REUNION MEMORIES: Family Reunion, by Merrilee Johnson (9-17-11)

September 17th, 2011

Playing baseball at the 1967 Reunion.

At a reunion when I was much younger (about 7 or 8) someone was beating on a tree stump with a stick and apparently disrupted a nest of bees — wasps or yellow jackets.  They attacked some kids, and I remember Laura Denton getting the worst of it!

Made that reunion a lot more memorable in my impressionable mind.

I also remember playing baseball in a nearby field after eating.  That was where the guys went to avoid the meeting!

Merrilee Johnson [James Andrew Hewitt descendant]

Leeta Hewitt Coats, my Grandma, by Leo Hildebrand (8/7/11)

August 7th, 2011

Grandma Coats

I enjoyed watching Grandma guard her fruit trees with her little crackshot Stevens 22.   She had bird shot ammunition.  This would be when I would have been 4-6 years old (1941 or so).  I could stay with her and Ed Coats, her husband, my Grandpa, a week at a time at that age.

Jim Bishop, by Randy Shipman (8/7/11)

August 7th, 2011

Jim Bishop was married to Elizabeth (Ott?) Cooper.  She was a (2nd?) cousin to my mom.

Jim and Elizabeth Lived on South 12th Street and about Vista St. in South Salem in the 1950s era, maybe even into the early 60s.

They had 2 or 3 older girls and then the boys, Richard (Dick), David, Jonathan & Paul.

From 1957 until 1966, I went to TwinRocks Summer Camp.  During those years, Dick Bishop was a lifeguard at the lake adjacent to the camp.  One year a 340 pound tackle from George Fox College was camp counselor. Since he was so big he would pick up the rowdy boys and toss them into the lake.  Some innocent boys were unfairly thrown into the lake. I asked Dick if he would help us to throw the big guy in.
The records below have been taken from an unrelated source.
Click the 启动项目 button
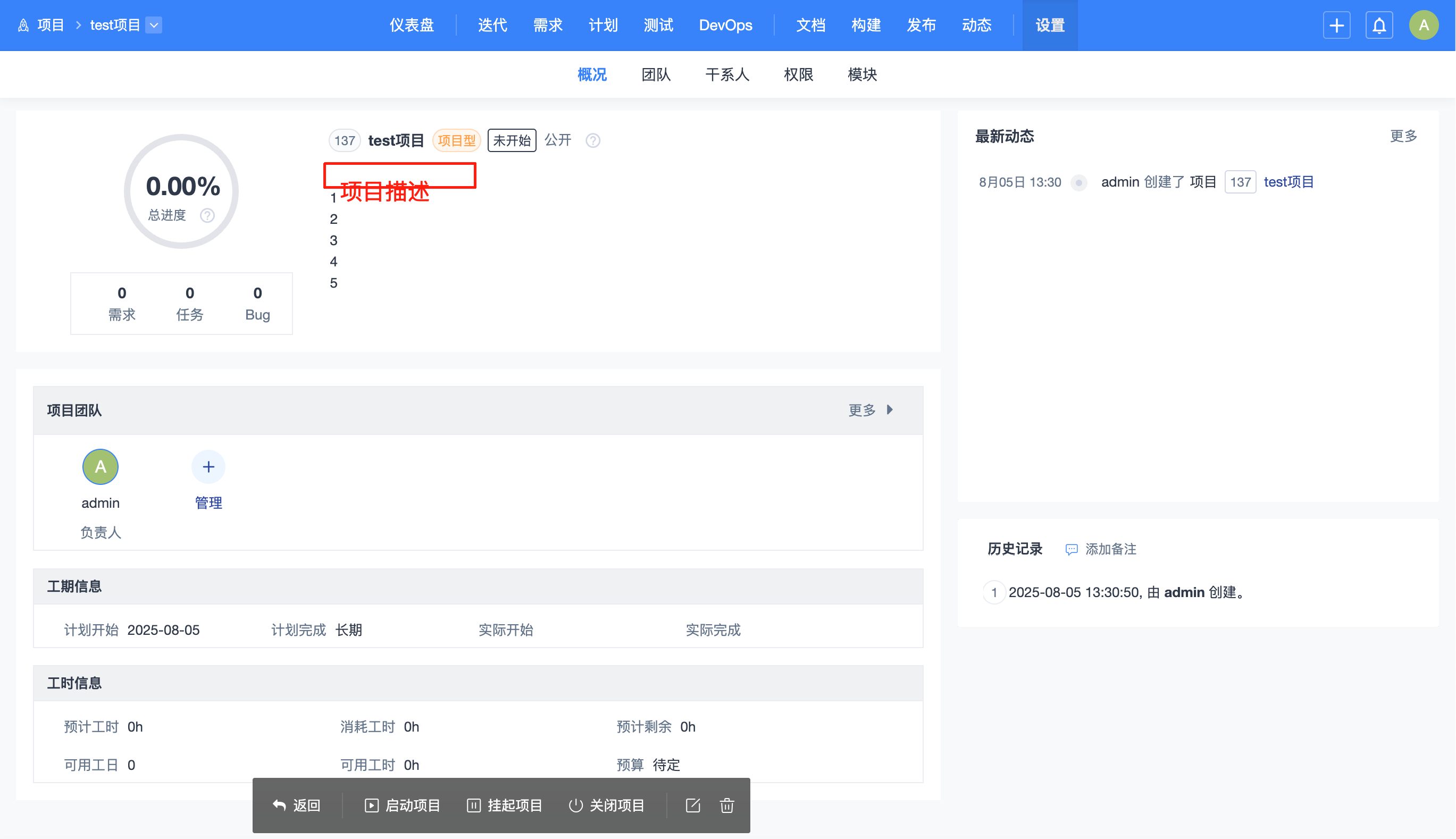Viewport: 1456px width, 839px height. (x=402, y=805)
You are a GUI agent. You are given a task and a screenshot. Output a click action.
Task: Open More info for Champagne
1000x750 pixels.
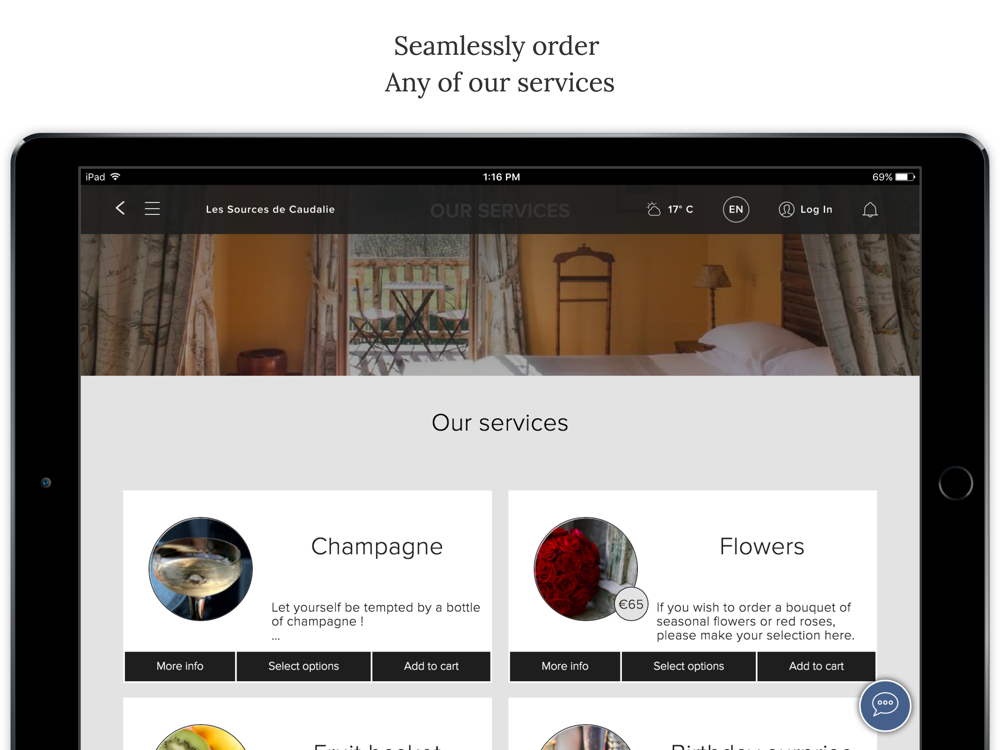pyautogui.click(x=180, y=666)
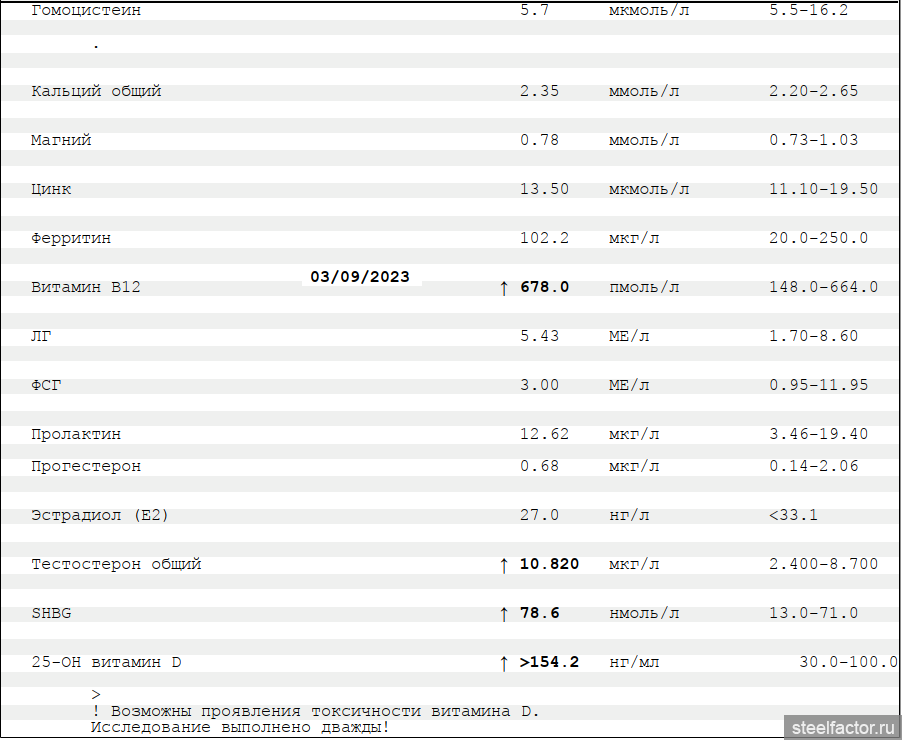Click the up arrow next to SHBG value
Screen dimensions: 902x740
tap(504, 614)
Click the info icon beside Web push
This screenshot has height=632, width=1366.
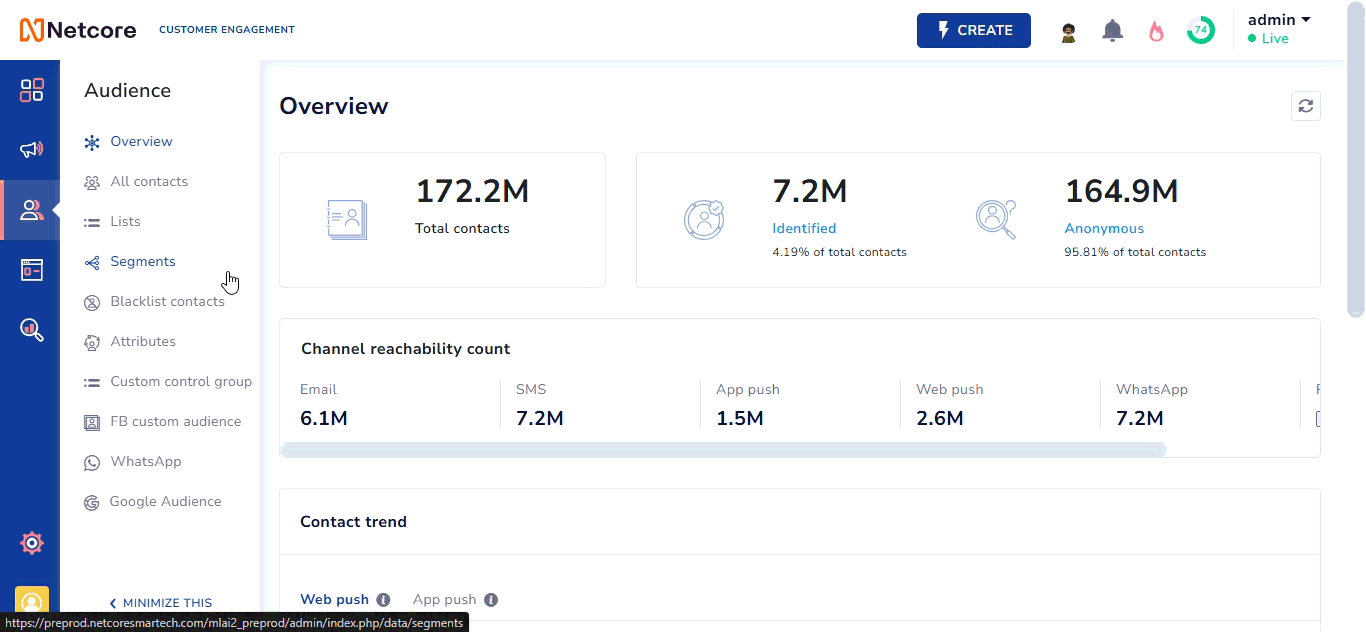coord(383,600)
So one day we followed, with Dick in tow, to the lake and proceeded to contain the strong man to the floating docks.  My brother David was snatched up and tossed over his shoulder.  Eventually with Dick’s help we had this giant tipped over the edge, ready to fall in as soon as we let go.  The tackle’s name was Bob Hadlock.  Dick asked if he had any final words.  He asked to have his money and wallet taken from his pocket.  After they were removed, big, bad Bob went swimming.

Later the Bishop’s moved to Tigard as Jim was the lead janitor at the Durham Elementary School.  Later it was moved to its current site.

The house the Bishop’s lived in was in an apple orchard.  On one visit we gathered about 3 or 4 bushels of apples.  Jim brought an old hand crank apple press.  While the boys were in the garage taking turns cranking the apple press making apple cider, the girls were in the kitchen with a hand crank ice cream bucket.  After rubbing sore muscles, both boys and girls, were all treated to a fresh baked apple pie, with the hand cranked ice cream and a tall glass of ice cold apple cider.

Jim & Elizabeth were the kindest, friendliest, gentlest people I have ever known.